As a ‘supporter’ of the cold wars, tactically the entire escalation works nicely for NATO. If Ukraine does enter the EEC, then it comes with a nice ‘free’ naval base in a perfectly placed tactical position, with direct striking capabilities on several Russian fronts (still surprised that Russia is so against it?).

My issue remains that the power players in this game are all motivated by greed. You do not give out 35 billion unless you get 70-135 billion in return. The Ukraine does not have such economic prospects in any near future. Consider in addition that once this happens, the cheap gas deal that the Ukraine currently has will then is also be null and void, which means that the people in the Ukraine will have to content with an energy price hike of at least 20%. Look at your own heating bills (especially in the UK). How does it feel to pay 20% more?

The last side to the Ukraine is one that will hit all Europeans (and Americans). Please do not take my word for that, the paper was written by Anna Yemelianova and is called ‘A Diagnosis of Corruption in Ukraine‘ (at http://www.againstcorruption.eu/wp-content/uploads/2012/09/WP-14-Diagnosis-of-Corruption-in-Ukraine-new.pdf). You see, the big business boffins currently whispering into the ears of government officials in the west tend to ignore issues that do not cause THEM any grief, but those who pay their taxes and small businesses alike will get to deal with this to some degree in one way or another. From the very beginning of that paper where we see “Ukraine is a country is with wide scale and systemic corruption which makes a crucial influence on the economic, political, social and other spheres of public life“, it will be clear that whatever you pump into their economy, a percentage will end up with a man like Semion Yudkovich Mogilevich, a man who should be regarded as one of the most powerful men (some state the most powerful man) in the history of the Russian Mafia. Consider the end of the report where it states “21% of respondents in Ukraine reported paying a bribe in the past 12 months according to Transparency International Global Corruption Barometer 2009“.

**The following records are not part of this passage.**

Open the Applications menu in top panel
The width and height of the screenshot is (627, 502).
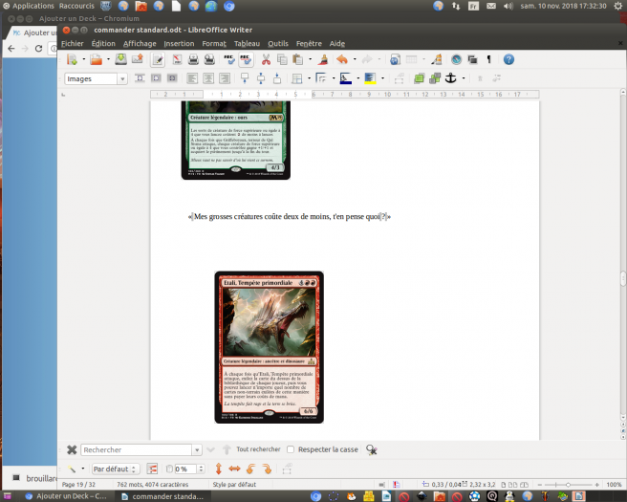tap(29, 6)
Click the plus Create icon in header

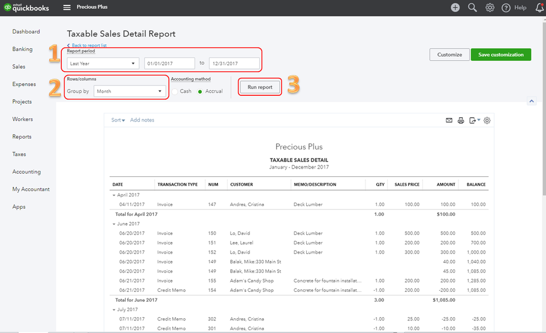[x=455, y=8]
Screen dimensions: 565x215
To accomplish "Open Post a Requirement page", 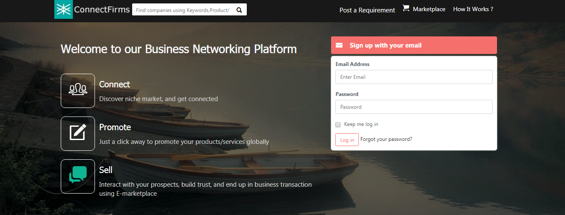I will (367, 10).
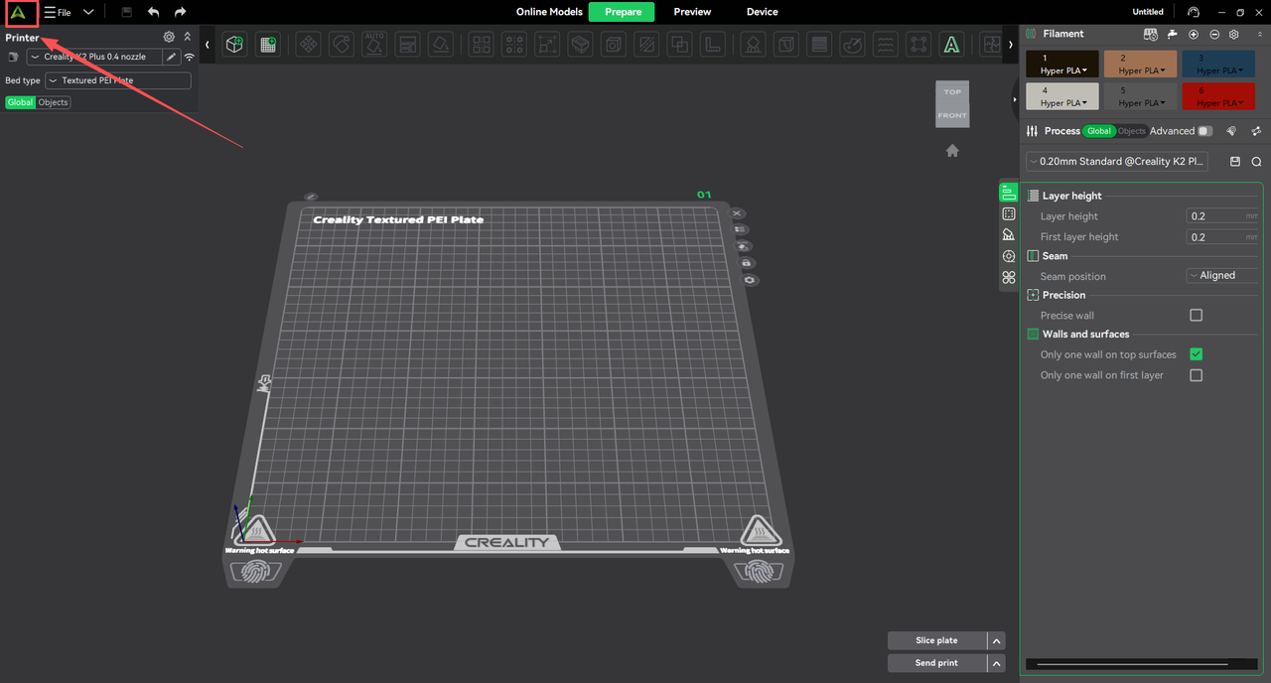The height and width of the screenshot is (683, 1271).
Task: Uncheck Only one wall on top surfaces
Action: click(x=1196, y=354)
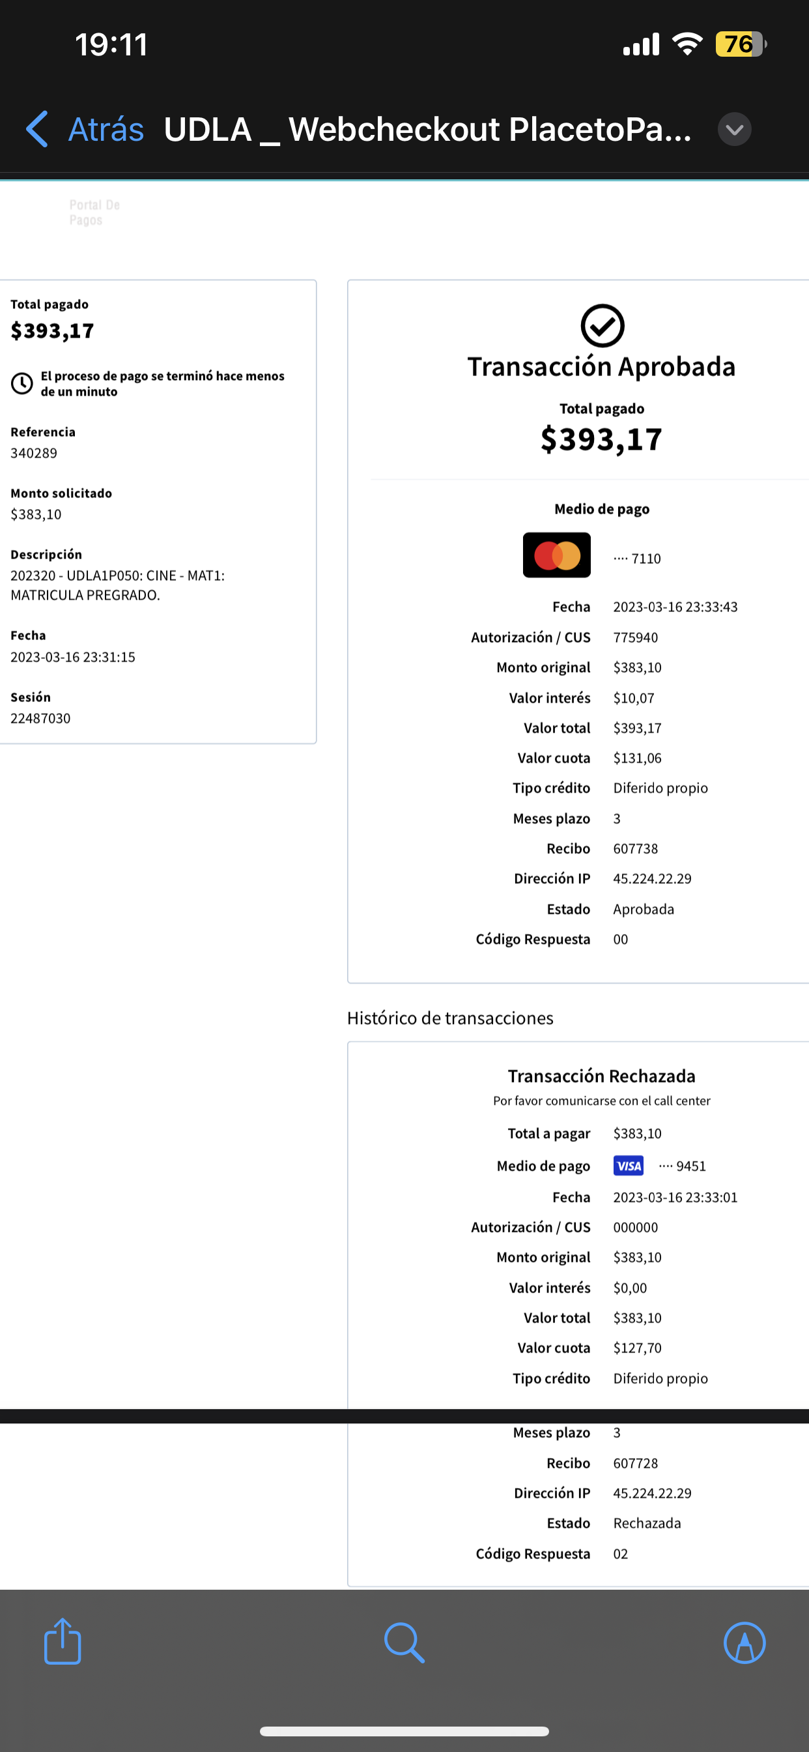Tap the Portal De Pagos logo text
The height and width of the screenshot is (1752, 809).
point(94,212)
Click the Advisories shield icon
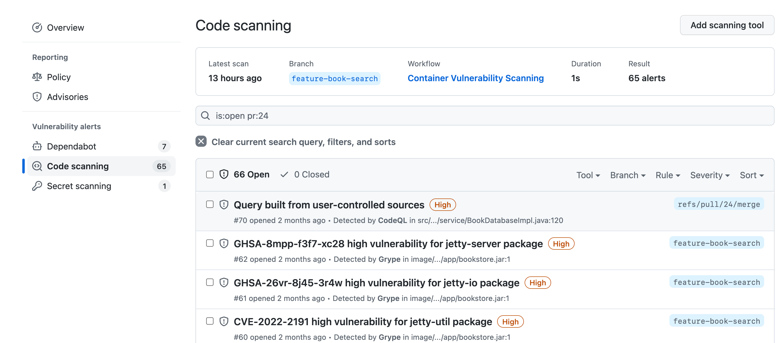The image size is (779, 343). [x=37, y=97]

This gives a clear indication, I might even state, this is in my personal view clear evidence that the numbers reported towards the IMF in regards to the economic support is underestimated by at least 30%. I will be bold enough to take my view one step further. When the Russian powerbase walks away, the floodgates that minimised some of this form of damage will be gone completely. It is a side that so many ignore, yet, when people in the News in the UK and the Netherlands read about these ‘Romanian gangs’, take heed for what happens when the Ukraine is added to the mix. These events are easily ignored by the power players as they remain out of reach, but the rest of the people in those area’s (99.98443213% roughly) will become a target one way or another.

Am I against the Ukraine joining the EEC? No, as I stated, it is about the freedom of choice. I do however have several reservations on why certain elements want to Ukraine to become part of the EEC no matter the cost. They have certain intentions and the press seems to be taking extreme care not to go anywhere near that part of the equation.

So who is strongarming, who is intimidating and who is terrorising? Three answers that call for a name, an entity or an organisation. So who exactly are the players and why are we seeing way too little on certain sides in the press?